→ TRY IT
Beneath this line is the data. Output exactly the lines from the line with "This screenshot has height=840, width=1427." to the line with "Click docomo 利用制限チェック", both ends included, and nothing more.

[Dataset entries]
---+---

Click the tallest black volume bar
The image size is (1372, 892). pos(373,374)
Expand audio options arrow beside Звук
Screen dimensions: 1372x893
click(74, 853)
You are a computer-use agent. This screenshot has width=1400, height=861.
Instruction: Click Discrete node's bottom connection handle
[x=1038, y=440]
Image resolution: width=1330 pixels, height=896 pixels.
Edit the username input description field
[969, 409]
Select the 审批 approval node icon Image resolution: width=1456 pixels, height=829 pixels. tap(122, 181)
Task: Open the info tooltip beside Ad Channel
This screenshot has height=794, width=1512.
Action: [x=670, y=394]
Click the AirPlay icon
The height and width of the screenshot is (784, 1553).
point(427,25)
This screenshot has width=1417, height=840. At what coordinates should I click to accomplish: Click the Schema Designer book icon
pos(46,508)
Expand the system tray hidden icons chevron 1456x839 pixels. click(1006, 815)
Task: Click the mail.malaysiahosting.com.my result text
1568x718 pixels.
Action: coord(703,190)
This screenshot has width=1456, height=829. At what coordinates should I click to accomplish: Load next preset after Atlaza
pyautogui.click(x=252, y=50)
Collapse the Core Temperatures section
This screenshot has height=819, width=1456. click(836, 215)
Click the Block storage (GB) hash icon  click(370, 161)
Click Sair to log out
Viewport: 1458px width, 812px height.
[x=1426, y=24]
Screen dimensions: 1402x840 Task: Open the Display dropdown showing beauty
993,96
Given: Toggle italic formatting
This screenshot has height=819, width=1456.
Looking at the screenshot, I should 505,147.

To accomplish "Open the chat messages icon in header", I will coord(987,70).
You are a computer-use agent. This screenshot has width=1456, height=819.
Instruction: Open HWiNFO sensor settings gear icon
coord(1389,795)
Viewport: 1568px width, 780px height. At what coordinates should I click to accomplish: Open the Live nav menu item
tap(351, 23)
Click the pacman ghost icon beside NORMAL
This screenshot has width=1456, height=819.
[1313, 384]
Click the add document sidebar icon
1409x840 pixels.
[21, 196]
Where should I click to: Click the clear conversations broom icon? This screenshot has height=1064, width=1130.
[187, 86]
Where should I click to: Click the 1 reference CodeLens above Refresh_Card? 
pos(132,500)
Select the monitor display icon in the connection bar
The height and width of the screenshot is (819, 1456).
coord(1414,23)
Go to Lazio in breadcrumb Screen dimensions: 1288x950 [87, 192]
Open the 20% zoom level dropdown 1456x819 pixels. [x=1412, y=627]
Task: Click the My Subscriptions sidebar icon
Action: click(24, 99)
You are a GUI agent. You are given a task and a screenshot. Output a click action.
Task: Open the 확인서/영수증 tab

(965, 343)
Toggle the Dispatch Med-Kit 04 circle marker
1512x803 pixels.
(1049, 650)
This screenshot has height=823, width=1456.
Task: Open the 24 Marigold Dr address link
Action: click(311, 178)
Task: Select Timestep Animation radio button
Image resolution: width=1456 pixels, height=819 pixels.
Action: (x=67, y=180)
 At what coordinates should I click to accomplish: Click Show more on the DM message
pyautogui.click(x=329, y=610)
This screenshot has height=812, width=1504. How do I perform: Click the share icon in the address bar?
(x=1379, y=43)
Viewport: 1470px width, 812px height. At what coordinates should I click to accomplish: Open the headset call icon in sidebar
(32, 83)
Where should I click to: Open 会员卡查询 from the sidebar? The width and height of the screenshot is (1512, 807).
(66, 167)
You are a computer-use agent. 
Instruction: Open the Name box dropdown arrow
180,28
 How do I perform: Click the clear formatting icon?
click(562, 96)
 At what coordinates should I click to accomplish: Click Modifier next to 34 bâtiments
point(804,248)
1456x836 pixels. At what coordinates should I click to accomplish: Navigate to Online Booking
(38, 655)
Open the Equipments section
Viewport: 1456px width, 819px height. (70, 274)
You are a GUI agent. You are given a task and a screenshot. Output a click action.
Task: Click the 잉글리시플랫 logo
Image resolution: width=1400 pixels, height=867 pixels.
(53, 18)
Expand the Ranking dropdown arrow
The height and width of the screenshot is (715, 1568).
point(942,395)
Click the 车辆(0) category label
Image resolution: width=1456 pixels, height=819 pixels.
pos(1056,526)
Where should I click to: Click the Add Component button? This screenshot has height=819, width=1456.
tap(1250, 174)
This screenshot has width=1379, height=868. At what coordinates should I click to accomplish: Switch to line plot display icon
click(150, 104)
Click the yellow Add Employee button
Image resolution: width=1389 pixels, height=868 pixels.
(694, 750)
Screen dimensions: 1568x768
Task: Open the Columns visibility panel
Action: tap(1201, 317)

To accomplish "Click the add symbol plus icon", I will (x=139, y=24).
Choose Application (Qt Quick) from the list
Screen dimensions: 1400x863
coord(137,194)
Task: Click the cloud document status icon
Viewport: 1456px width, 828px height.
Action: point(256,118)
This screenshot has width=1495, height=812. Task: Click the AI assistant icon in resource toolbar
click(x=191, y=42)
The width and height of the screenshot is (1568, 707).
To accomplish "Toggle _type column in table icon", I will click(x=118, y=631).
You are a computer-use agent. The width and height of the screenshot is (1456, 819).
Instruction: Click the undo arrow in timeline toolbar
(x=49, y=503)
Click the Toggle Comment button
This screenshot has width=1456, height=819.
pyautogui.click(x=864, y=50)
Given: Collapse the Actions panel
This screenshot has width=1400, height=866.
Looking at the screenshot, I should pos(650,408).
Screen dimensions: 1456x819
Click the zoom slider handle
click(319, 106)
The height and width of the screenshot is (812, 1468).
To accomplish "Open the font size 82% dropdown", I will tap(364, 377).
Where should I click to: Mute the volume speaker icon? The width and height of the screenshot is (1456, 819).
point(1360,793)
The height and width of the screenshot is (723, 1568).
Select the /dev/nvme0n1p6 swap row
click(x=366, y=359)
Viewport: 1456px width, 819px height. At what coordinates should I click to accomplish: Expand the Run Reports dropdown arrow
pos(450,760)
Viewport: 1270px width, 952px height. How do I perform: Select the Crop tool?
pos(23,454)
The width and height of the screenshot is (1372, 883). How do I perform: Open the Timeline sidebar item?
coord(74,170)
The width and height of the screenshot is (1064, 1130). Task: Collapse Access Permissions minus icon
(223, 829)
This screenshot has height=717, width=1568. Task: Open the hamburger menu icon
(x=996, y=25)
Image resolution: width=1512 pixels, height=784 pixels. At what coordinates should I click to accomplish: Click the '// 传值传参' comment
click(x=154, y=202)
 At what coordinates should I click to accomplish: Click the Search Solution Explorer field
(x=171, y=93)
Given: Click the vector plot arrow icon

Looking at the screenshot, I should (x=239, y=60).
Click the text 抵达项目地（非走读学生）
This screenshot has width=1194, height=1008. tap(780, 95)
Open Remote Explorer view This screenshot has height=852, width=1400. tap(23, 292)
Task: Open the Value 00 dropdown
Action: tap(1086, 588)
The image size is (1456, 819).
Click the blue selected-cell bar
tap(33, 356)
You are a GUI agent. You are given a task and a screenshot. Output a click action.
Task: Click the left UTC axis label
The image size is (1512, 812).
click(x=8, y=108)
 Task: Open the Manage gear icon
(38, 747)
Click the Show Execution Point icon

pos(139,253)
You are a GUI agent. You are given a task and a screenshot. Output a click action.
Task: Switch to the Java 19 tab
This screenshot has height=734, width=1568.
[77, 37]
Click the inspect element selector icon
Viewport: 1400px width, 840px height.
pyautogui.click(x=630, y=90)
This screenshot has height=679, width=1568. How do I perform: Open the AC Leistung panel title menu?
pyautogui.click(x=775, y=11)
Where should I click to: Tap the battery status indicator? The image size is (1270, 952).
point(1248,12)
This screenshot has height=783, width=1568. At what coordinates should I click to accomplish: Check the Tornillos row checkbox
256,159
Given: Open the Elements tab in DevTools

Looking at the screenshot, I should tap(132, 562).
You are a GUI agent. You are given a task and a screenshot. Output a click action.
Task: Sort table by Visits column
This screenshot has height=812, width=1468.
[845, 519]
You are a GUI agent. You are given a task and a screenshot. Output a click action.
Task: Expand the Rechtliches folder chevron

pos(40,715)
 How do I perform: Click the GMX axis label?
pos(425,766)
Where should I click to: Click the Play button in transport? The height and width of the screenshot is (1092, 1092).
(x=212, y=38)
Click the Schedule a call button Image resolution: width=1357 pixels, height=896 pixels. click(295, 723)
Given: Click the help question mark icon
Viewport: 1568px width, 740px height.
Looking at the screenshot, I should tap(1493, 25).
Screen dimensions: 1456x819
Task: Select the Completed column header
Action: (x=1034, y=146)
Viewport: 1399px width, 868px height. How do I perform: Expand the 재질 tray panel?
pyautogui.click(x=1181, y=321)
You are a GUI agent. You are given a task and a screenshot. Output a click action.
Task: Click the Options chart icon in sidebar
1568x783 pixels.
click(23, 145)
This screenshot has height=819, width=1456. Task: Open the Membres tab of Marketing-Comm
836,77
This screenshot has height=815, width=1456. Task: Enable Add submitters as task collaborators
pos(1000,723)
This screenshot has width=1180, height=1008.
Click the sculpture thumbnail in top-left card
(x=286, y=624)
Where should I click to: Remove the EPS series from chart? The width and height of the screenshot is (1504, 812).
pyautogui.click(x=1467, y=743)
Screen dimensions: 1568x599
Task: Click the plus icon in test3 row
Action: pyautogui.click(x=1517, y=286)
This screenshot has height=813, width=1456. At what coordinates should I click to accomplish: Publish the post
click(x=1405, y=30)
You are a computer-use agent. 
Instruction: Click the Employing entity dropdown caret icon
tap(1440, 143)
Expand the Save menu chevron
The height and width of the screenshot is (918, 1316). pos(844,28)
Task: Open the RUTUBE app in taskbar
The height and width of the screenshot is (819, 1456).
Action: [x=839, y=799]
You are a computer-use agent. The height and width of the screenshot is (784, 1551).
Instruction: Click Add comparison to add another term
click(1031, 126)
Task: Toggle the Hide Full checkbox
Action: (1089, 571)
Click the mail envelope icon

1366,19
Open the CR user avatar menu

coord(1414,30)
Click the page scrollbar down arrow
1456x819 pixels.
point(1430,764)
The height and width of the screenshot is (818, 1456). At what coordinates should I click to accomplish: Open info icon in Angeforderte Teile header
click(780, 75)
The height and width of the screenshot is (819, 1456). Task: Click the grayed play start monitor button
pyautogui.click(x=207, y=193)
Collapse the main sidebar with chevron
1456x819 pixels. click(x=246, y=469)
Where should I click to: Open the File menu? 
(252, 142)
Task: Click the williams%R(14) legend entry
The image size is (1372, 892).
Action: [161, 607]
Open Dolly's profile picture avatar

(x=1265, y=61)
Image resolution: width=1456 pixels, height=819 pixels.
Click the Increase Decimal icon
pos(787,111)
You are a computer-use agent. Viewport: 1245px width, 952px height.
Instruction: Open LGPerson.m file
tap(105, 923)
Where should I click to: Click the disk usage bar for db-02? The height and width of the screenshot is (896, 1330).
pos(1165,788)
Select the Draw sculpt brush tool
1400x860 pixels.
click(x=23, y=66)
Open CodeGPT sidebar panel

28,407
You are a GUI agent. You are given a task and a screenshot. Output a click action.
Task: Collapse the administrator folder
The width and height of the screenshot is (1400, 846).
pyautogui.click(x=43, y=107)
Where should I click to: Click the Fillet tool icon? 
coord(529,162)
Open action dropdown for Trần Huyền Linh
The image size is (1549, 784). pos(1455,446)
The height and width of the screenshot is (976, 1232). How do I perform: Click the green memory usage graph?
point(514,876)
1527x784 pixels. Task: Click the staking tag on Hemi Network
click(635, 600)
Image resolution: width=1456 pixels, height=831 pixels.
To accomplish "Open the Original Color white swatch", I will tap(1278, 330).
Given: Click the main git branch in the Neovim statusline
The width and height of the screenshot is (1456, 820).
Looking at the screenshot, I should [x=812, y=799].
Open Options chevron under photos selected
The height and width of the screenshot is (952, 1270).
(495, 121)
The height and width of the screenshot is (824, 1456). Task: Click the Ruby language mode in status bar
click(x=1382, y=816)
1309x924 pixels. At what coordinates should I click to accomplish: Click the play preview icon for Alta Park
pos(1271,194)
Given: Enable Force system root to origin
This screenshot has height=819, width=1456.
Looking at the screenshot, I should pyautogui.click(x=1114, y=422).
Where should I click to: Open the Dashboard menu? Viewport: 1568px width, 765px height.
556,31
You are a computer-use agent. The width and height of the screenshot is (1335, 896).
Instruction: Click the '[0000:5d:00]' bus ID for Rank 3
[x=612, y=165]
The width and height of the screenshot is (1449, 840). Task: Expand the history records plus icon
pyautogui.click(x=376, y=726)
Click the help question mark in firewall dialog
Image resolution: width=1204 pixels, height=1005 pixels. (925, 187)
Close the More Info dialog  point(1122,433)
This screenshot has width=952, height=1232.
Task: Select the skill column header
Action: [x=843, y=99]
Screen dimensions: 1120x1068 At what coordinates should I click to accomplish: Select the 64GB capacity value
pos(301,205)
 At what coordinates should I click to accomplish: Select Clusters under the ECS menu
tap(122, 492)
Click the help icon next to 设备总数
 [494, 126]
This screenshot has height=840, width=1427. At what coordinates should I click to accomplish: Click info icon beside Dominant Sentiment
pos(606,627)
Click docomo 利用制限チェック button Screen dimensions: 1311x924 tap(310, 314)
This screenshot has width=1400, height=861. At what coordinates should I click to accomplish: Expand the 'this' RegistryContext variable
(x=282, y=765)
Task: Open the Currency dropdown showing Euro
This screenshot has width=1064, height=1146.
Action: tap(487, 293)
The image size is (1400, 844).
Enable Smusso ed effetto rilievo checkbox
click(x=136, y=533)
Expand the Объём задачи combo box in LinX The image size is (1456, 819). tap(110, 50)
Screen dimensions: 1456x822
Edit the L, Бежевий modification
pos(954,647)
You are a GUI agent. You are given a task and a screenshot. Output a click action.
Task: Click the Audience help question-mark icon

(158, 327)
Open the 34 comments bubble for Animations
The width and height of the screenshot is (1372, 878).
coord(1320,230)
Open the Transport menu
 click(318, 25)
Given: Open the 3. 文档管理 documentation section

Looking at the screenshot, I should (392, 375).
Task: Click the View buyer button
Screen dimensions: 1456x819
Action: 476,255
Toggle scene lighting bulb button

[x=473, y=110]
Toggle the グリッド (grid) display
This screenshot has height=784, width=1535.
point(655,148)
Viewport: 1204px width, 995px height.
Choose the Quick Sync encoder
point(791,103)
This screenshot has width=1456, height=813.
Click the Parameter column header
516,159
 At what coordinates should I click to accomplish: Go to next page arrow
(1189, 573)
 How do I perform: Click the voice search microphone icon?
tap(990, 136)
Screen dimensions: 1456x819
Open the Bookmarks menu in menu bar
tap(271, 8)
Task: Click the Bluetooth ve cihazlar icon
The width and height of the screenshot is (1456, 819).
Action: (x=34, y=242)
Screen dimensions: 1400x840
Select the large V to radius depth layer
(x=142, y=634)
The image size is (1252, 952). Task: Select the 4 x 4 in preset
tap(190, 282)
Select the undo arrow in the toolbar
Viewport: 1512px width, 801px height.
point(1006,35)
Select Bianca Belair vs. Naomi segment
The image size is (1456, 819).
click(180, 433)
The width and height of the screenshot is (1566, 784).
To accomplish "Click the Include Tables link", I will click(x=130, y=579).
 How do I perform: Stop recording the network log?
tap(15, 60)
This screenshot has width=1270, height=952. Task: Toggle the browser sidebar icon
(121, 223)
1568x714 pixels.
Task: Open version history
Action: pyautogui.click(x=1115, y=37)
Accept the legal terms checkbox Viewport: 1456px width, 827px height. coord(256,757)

---+---

→ TASK RESULT
This screenshot has height=840, width=1427. At what coordinates should I click to accomplish: Click info icon beside Dominant Sentiment
pos(606,627)
Click docomo 利用制限チェック button Screen dimensions: 1311x924 tap(310, 314)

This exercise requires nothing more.